Chemical weapon experts have initiated an investigation of a possible chemical attack by Turkish forces on America’s Kurdish allies in northern Syria, The Guardian and other publications reported Friday.
The Kurdish Red Crescent has reported that at least six Kurds, some of them civilians, including children, are being treated for burns suffered after an attack in or around the border town of Ras al Ain with what appeared to be white phosphorus.
A representative of the intergovernmental Organization for the Prohibition of Chemical Weapons, which works with the United Nations, told The Guardian on Friday that officials were “aware of the situation” and “collecting information with regard to possible use of chemical weapons.” The credibility of the attack has “not yet been determined,” according to the spokesperson.

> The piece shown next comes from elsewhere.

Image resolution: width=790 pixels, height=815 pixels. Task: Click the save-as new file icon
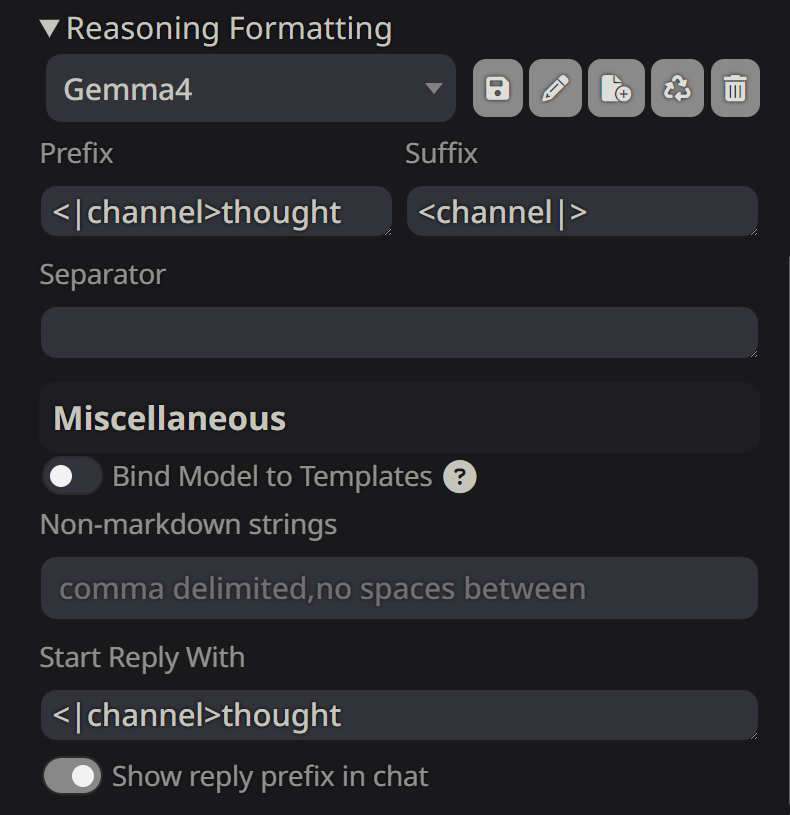616,89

Foreign Policy magazine reported that Turkish forces or their supporters appeared to be using munitions loaded with white phosphorus.

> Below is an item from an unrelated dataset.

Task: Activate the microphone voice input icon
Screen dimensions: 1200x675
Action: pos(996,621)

Photos provided to Foreign Policy — and confirmed by a senior U.S. administration official — show children from Ras al Ain with severe chemical burns.
Hamish de Bretton-Gordon, a former commander of Britain’s chemical, biological, radiological and nuclear regiment, told The Times of London that the burns look like they were caused by white phosphorus. “White phosphorus is a horrific weapon, which can be delivered by aircraft or artillery,” he told the newspaper. “It reacts to the moisture in the skin in a way that intensifies its burning, so that water cannot put it out.”

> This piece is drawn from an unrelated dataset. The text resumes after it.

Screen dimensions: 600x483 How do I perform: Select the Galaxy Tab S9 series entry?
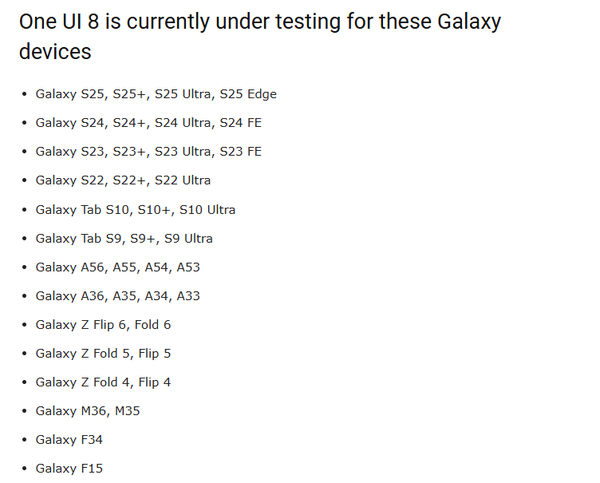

Military forces around the world use the chemical legally in combat as a smokescreen or to illuminate an area at night. But it’s illegal to use it against civilians.
Despite an agreement for a “pause” in fighting negotiated by Vice President Mike Pence and touted Thursday by President Donald Trump, fighting was continuing in Ras al Ain, where 38 war wounded being treated in a hospital cannot be easily evacuated, noted Foreign Policy.
Turkey denied accusations it used chemical weapons against civilians. “It is a fact known by everyone that there are no chemical weapons in the inventory of the Turkish armed forces,” Defense Minister Hulusi Akar told reporters.
In an interesting twist, the OPCW announced it launched its investigation into a possible chemical attack a day after it revealed a $39,000 donation from Turkey to the organization.
The U.S. concluded just last month that that Syria used chlorine gas in an attack in May against rebels, including the Kurds, in Syria.
The Trump administration launched a missile attack against Syria in 2017 after Bashar Assad’s regime was suspected of using sarin nerve gas in an attack that killed 80 people. A year later in 2018, at least 40 people died in a chemical attack that may have involved sarin or chlorine.